[start MATERIAL FOR THE TASK]

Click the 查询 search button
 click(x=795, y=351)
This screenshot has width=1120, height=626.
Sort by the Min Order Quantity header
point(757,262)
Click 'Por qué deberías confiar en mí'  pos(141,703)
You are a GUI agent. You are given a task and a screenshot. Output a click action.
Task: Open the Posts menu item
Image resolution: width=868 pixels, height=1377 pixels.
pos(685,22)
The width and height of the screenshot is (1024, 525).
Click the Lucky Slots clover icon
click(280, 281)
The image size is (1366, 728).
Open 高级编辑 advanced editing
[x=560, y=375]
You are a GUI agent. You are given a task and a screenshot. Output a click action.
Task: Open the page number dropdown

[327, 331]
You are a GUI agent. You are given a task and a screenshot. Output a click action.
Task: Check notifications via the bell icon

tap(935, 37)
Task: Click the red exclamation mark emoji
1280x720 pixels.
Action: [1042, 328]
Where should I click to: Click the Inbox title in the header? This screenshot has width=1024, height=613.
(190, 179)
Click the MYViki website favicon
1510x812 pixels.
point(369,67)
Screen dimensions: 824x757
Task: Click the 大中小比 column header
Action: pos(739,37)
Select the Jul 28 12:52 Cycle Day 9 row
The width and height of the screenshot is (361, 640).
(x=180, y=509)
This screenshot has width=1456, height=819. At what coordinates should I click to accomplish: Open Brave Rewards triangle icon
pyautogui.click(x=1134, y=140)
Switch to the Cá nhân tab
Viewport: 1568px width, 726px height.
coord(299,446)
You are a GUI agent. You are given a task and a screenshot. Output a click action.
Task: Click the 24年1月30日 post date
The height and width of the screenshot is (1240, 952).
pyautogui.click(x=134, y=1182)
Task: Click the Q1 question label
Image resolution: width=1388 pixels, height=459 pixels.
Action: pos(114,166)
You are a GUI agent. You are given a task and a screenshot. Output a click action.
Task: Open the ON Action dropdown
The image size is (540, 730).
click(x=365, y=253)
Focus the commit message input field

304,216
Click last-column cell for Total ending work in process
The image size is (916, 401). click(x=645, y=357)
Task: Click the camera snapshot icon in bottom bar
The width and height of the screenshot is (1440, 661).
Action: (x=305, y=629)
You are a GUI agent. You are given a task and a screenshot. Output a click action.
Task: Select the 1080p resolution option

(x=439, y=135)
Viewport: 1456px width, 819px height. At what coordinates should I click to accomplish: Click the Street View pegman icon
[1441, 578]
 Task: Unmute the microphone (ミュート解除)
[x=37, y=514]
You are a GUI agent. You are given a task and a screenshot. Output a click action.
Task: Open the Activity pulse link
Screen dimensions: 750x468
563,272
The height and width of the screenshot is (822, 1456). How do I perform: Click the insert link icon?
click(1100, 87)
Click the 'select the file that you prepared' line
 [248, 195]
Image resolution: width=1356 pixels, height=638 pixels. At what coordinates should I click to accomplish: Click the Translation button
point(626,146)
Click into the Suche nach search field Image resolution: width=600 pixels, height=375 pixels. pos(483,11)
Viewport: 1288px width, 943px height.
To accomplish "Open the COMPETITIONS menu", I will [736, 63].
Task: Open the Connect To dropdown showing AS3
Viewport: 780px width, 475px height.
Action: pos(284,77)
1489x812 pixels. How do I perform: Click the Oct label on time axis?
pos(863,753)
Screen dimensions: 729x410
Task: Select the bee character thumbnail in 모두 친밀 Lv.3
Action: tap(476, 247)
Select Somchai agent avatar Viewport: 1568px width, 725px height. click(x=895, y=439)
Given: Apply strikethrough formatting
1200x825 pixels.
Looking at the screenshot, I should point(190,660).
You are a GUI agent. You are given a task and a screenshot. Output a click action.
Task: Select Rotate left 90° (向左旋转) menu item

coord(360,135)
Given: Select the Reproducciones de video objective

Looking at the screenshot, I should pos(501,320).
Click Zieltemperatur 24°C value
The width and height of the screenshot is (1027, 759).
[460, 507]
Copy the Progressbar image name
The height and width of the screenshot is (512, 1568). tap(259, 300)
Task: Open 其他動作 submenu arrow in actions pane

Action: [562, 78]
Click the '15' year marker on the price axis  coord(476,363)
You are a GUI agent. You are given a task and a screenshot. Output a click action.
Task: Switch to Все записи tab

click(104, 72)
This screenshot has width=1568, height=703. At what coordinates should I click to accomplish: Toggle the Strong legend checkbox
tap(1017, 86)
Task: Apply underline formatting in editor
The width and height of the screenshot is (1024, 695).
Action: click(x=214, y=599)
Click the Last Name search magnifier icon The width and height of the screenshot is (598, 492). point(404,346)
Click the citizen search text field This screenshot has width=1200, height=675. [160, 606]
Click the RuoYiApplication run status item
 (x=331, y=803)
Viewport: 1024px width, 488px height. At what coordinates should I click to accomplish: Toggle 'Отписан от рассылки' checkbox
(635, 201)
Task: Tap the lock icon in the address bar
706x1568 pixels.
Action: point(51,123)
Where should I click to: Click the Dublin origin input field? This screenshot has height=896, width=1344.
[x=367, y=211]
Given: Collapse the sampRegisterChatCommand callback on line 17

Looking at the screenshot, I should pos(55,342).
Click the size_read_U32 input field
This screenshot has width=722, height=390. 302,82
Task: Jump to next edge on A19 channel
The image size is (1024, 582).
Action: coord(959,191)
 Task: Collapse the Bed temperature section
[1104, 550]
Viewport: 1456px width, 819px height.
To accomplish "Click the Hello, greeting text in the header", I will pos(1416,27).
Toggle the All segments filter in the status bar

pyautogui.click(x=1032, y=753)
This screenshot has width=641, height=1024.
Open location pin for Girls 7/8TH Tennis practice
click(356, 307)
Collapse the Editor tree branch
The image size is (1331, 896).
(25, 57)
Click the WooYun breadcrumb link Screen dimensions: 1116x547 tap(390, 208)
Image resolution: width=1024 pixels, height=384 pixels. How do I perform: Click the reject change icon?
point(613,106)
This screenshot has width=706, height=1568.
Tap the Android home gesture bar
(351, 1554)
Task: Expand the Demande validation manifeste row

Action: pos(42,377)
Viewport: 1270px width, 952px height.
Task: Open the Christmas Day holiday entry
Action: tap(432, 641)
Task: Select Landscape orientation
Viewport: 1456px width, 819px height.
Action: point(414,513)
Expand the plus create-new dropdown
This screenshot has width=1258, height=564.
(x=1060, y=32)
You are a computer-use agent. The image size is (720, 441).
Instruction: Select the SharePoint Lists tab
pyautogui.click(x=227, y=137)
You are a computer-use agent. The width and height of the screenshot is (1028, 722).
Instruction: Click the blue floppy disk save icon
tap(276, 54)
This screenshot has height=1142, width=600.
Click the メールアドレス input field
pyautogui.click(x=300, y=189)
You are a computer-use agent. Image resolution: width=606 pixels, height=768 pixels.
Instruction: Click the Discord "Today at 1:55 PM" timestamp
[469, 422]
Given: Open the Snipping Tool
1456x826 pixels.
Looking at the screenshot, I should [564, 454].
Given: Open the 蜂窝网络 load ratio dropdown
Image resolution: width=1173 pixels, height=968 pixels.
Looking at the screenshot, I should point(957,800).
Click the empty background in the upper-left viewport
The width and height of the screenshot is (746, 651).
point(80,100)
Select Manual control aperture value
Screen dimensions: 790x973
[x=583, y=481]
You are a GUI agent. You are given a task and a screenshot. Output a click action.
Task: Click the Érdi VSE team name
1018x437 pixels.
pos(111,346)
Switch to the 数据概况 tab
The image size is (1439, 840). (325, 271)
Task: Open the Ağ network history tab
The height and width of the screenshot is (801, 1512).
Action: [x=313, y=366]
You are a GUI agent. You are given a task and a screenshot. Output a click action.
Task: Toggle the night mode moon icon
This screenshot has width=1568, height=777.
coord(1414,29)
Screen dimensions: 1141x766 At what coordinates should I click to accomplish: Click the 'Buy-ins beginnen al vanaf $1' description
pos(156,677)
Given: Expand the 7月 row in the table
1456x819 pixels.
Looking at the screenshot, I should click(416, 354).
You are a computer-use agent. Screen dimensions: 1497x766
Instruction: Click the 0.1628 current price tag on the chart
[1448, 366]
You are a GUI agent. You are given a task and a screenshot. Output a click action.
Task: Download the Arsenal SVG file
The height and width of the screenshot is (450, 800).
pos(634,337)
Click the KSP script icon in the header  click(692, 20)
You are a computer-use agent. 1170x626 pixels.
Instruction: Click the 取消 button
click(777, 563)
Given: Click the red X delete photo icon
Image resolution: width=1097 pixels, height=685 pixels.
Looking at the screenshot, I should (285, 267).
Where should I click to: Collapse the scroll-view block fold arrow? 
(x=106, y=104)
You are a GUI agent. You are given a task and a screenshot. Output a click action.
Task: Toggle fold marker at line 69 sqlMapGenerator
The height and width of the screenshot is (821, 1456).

[end MATERIAL FOR THE TASK]

▶ [AIM] Reproduce everything from the line that contains "Select Somchai agent" down to the line that contains "Action: [562, 78]", substituting "Solltemperatur" for "Zieltemperatur" and leaving everything else unchanged.

▶ [TASK OUTPUT]
Select Somchai agent avatar Viewport: 1568px width, 725px height. click(x=895, y=439)
Given: Apply strikethrough formatting
1200x825 pixels.
Looking at the screenshot, I should point(190,660).
You are a GUI agent. You are given a task and a screenshot. Output a click action.
Task: Select Rotate left 90° (向左旋转) menu item

coord(360,135)
Given: Select the Reproducciones de video objective

Looking at the screenshot, I should pos(501,320).
Click Solltemperatur 24°C value
The width and height of the screenshot is (1027, 759).
[460, 507]
Copy the Progressbar image name
The height and width of the screenshot is (512, 1568). tap(259, 300)
Task: Open 其他動作 submenu arrow in actions pane

Action: [562, 78]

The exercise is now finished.